Question: Consider the following data, with the last three points constituting a cluster of bad data points.
X 1 2 5 3 6 2 4 7 8 9 5 3 4 5 6 3.4 3.7 3.5
Y 5 4 6 2 7 3 5 8 9 9 5 5 7 8 7 15.6 16.2 16.1
Compute the values of DFFITS, DFBETAS, and Cook's-D for the 18 data points, and use 2 as the multiplier in the cutoff value for DFFITS. (If MINITAB is used for this, DFFITS and Cook's-D can be obtained directly, and DFBETAS can be obtained as a by-product from the macro RWLS1DFB. See the discussion in the chapter appendix). Then construct a scatter plot of the data, and use 1.5 as the DFFITS multiplier, as suggested by Staudte and Sheather. What does this suggest about the choice for the multiplier, and more generally, what does it suggest about using single-point diagnostics for detecting multiple outliers?

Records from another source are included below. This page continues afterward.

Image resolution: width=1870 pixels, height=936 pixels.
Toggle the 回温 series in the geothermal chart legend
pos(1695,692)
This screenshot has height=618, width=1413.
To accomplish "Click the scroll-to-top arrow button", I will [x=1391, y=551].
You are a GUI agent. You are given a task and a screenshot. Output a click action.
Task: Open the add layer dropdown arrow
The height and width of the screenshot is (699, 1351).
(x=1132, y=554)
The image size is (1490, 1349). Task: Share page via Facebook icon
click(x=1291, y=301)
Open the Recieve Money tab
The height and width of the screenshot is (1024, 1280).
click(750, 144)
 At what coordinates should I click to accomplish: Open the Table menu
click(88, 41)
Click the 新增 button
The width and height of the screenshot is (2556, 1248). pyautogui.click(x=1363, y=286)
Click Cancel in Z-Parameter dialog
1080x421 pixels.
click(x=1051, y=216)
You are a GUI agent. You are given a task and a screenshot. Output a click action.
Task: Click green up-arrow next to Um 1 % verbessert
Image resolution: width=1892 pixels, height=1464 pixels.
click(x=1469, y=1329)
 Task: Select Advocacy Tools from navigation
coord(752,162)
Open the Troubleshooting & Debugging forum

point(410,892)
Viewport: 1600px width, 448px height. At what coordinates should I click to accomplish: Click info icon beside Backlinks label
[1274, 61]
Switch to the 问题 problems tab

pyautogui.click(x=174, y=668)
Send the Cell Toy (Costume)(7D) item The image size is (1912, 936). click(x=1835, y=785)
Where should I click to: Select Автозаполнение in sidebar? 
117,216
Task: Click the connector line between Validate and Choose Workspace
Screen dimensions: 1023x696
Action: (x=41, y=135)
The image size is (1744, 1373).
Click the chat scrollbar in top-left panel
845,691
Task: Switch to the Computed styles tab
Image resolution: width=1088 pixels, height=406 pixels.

Do the outliers have standardized residuals greater than 2? How many standardized residuals in a sample of n = 18 should exceed 2 if the errors have a nor-mal distribution and there are no bad data points? What does this suggest (combined with what was discussed in the chapter) about routinely using standardized residuals to detect bad data points?
Also compute R2 with and without the bad data points. Does this suggest that we should first identify bad data points before (hastily) concluding that there is no linear regression relationship.